Journal of Food Protection ◽

10.4315/0362-028x.jfp-11-438 ◽

2012 ◽

Vol 75 (4) ◽

pp. 637-642 ◽

Cited By ~ 4

Author(s):

RONALD GAELEKOLWE SAMAXA ◽

MAITSHWARELO IGNATIUS MATSHEKA ◽

SUNUNGUKO WATA MPOLOKA ◽

BERHANU ABEGAZ GASHE

Keyword(s):

Antimicrobial Susceptibility ◽

Salmonella Enterica ◽

Antimicrobial Agents ◽

Culture Method ◽

Multidrug Resistant ◽

Pcr Assay ◽

Raw Meat ◽

Conventional Culture ◽

The Difference ◽

Conventional Culture Method

The objective of the study was to provide baseline data on the prevalence and antimicrobial susceptibility of Salmonella in different types of raw meat sausages directly accessible to the consumers in Gaborone, Botswana.
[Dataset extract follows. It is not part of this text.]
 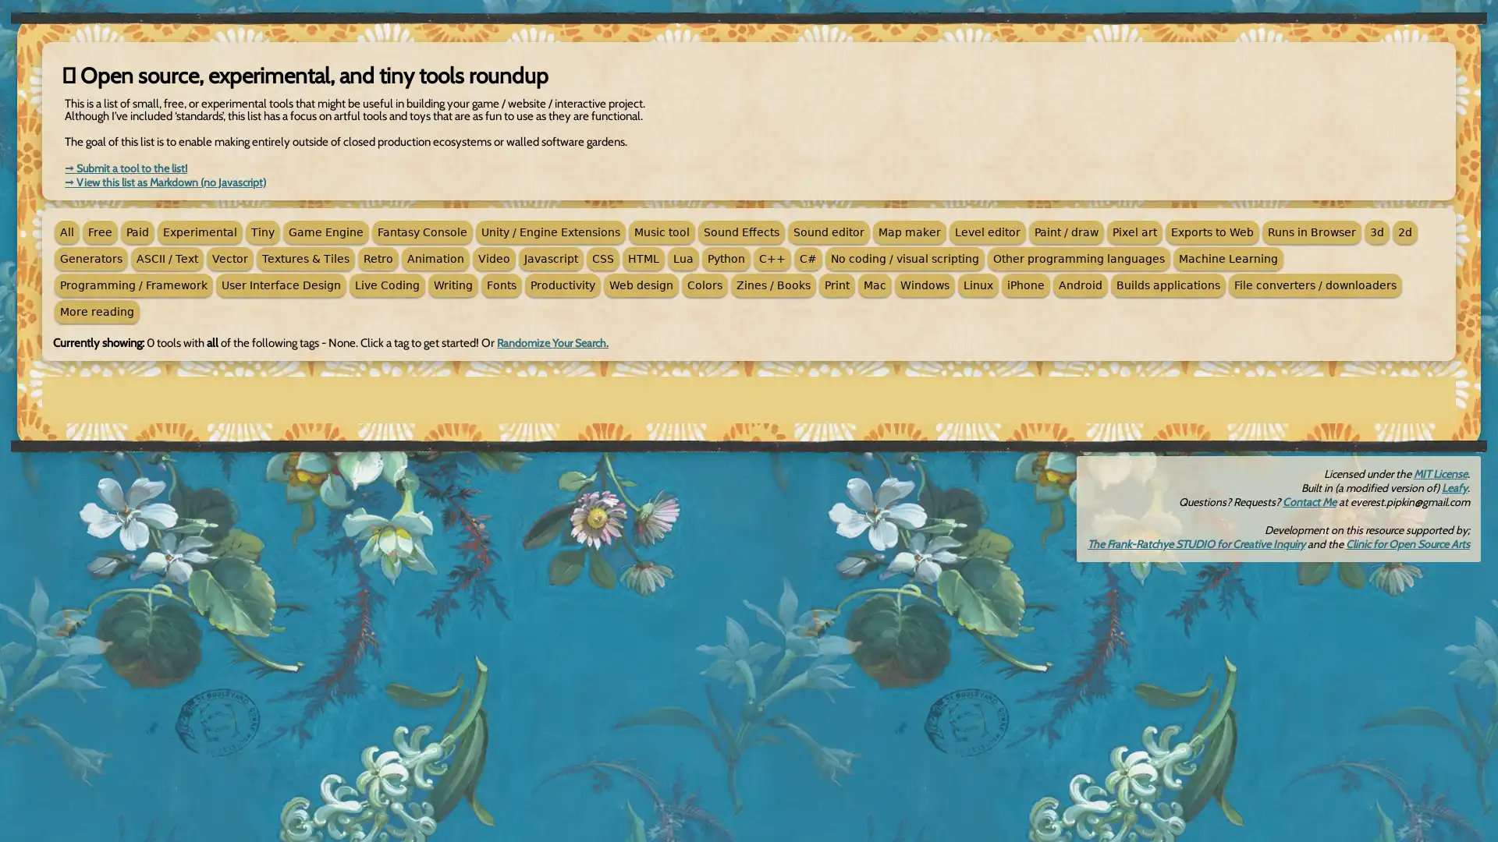 What do you see at coordinates (905, 257) in the screenshot?
I see `No coding / visual scripting` at bounding box center [905, 257].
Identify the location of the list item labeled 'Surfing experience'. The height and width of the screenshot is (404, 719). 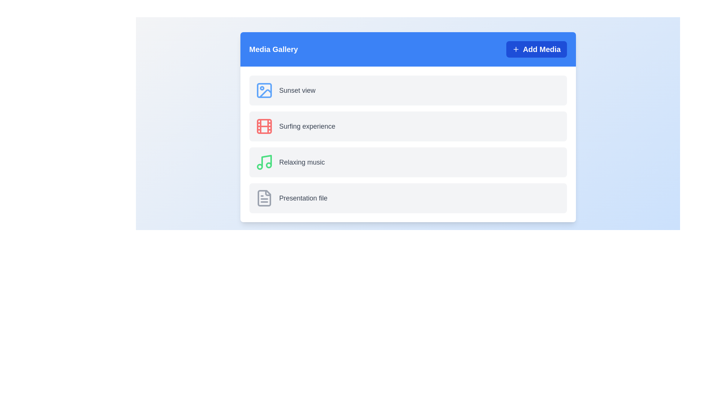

A total of 300 raw sausages comprising 79 beef, 78 pork, 72 chicken, and 71 mutton samples were concurrently analyzed for the presence of Salmonella using a conventional culture method and a validated PCR method. The PCR assay results were in full concordance with those of the conventional culture method for the detection of Salmonella. Sixty-five (21.7%) of 300 samples were positive for Salmonella by both the conventional culture method and PCR assay. Even though more chicken samples contained Salmonella than did any other sausage type, the difference in the presence of Salmonella among the four sausages types was not significant. Eleven serotypes were identified, and Salmonella enterica subsp. salamae II was most prevalent in all the sausage types. Beef sausages generally had higher mesophilic bacterial counts than did the other three sausage types. However, higher microbial counts were not reflective of the presence of salmonellae. Susceptibility of the Salmonella enterica serotypes to 20 antimicrobial agents was determined, and Salmonella Muenchen was resistant to the widest array of agents and was mostly isolated from chicken sausages. Regardless of the meat of origin, all 65 Salmonella isolates were resistant to at least four antimicrobial agents: amikacin, gentamicin, cefuroxime, and tombramycin. This resistance profile group was the most common in all four sausage types, comprising 90% of all Salmonella isolates from beef, 71% from pork, 63% from mutton, and 35% from chicken. These results suggest that raw sausages pose a risk of transmitting multidrug-resistant Salmonella isolates to consumers.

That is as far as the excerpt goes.